Review by The Ragnarok
"This game brought the pole of standards higher from the ones set by Street Fighter II's reign."
It was 1991, and in that year, a legendary fighter would be released; Street Fighter II. Days were spent at the arcades, going on coin-popping binges until the behemoth fighter hit home on the SNES. Street Fighter II owned the newly established fighting spotlight.
Alas, all great empires must come to an end....
In the years between Street Fighter II's release and this game's release, Capcom repeatedly force-fed us remakes of SFII by the spoonful. Gamers became uneasy. We wanted something fresh, something new, something exciting. Street Fighter II, and it's countless remakes (Street Fighter II Turbo, Street Fighter II Hyper Fighting, Street Fighter II Rainbow Edition just to name a few) were no longer giving us what we needed to be satisfied. The gorgeous, yet underated Fatal Fury and Art Of Fighting series' of SNK would have to take a mundane back seat to Capcom for a long time.. until this Godlike cartridge fell into the palms of hardcore Neo-Geo owners across the land.
The King Of Fighters '94
King Of Fighters '94 would mark a revolution in the fighting game industry. At that time, there were three kinds of fighting gamers;
1) The gamers who were still suckling the SFII milk from Capcom's rapidly sagging breasts.

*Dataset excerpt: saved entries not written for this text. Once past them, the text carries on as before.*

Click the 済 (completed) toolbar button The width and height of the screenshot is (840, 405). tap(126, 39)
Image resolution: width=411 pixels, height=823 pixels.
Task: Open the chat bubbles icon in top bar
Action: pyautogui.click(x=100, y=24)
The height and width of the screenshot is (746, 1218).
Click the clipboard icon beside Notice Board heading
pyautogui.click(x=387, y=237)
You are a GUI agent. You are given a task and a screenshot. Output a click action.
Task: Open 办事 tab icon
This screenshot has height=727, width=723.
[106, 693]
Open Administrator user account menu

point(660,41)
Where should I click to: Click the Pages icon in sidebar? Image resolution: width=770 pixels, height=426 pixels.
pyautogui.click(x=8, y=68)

2) The numskulls who gave into Mortal Kombat's hype and actually thought it was decent.
3) And the gamers who saw a hint of promise in SNK's Neo-Geo.
It was the smart, third slice of pie that would go into stores worldwide, foaming at their mouths, and ready to make heads roll in order to get their hands on this masterpiece. And for what I went through to get it, it was well worth it. And I will tell you exactly why.

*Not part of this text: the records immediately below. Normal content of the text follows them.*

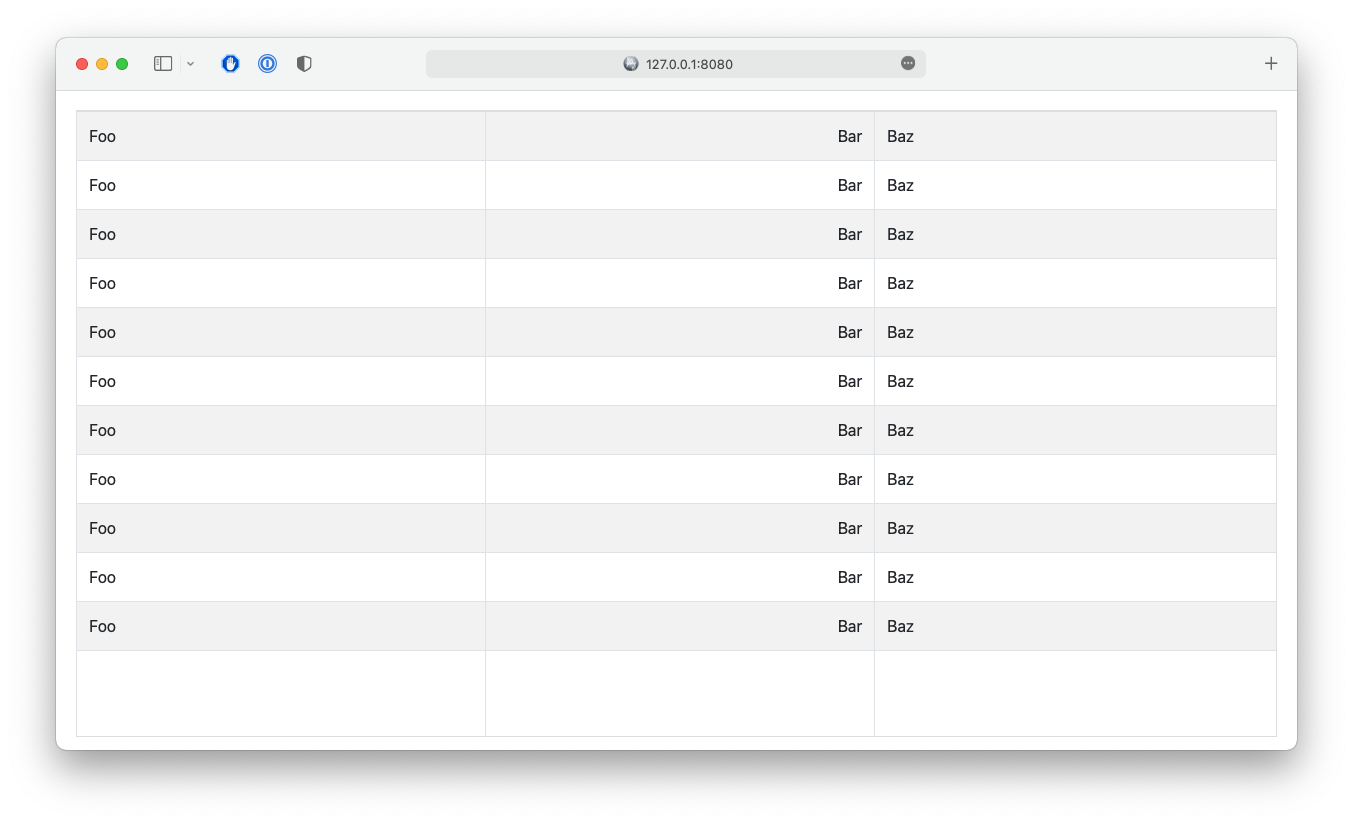Click the site globe icon in address bar
The image size is (1353, 824).
click(631, 64)
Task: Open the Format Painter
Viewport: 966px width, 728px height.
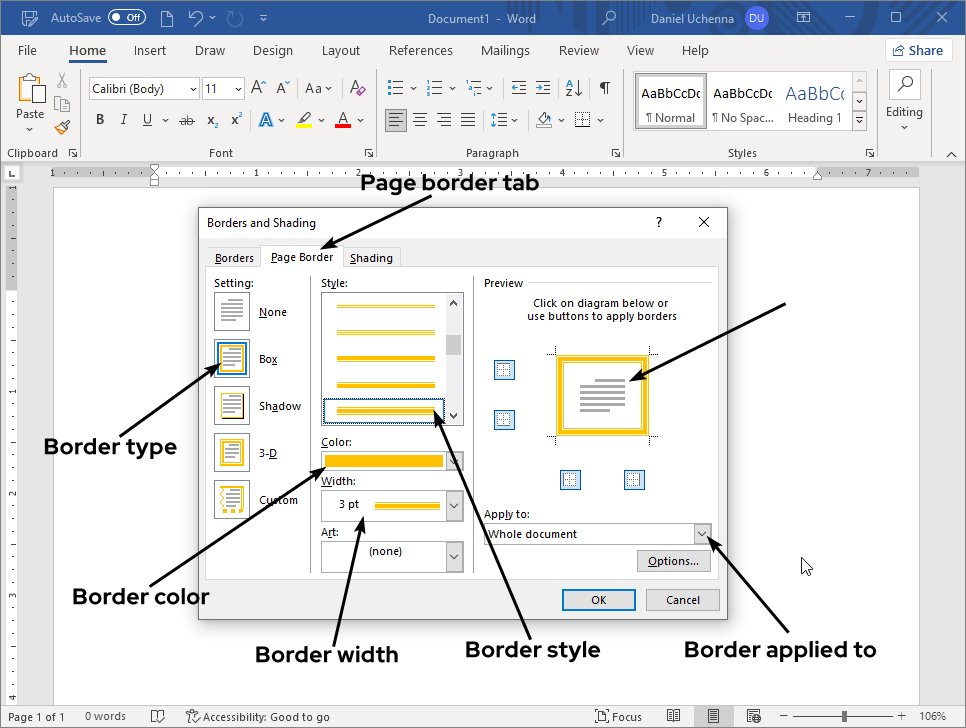Action: coord(62,126)
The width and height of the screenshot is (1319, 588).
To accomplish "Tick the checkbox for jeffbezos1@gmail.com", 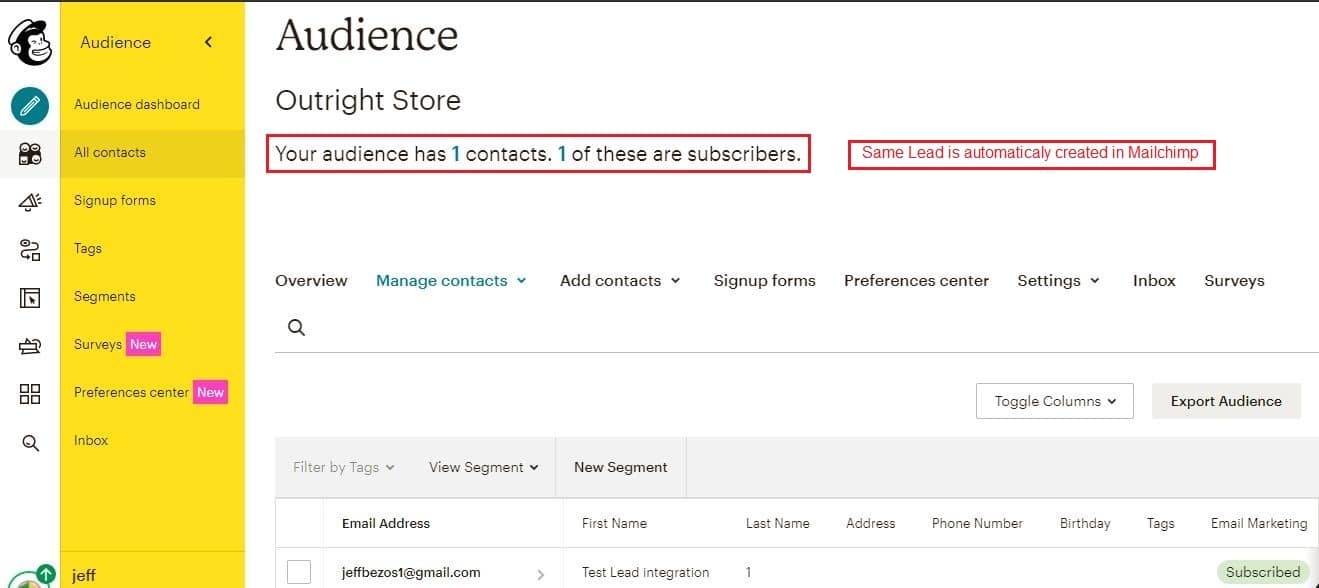I will click(x=299, y=572).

Alright, I'll admit. I wasn't too impressed with the stiff and somewhat goofy looking, pixelated intro this game unleashed upon me shortly after Neo-Geo logo faded. But it was when I investigated further I realized that this game would change the fighting world forever. The graphics; simply spectacular. Even today, the graphics fail to disappoint me, and seldom a fighter would reach such visual greatness as this. Sure, games like Vampire Savior and Street Fighter Alpha would have MUCH crisper and less pixelated characters and backgrounds, but they have never come close to the awe inspiring detail that is strung about this game.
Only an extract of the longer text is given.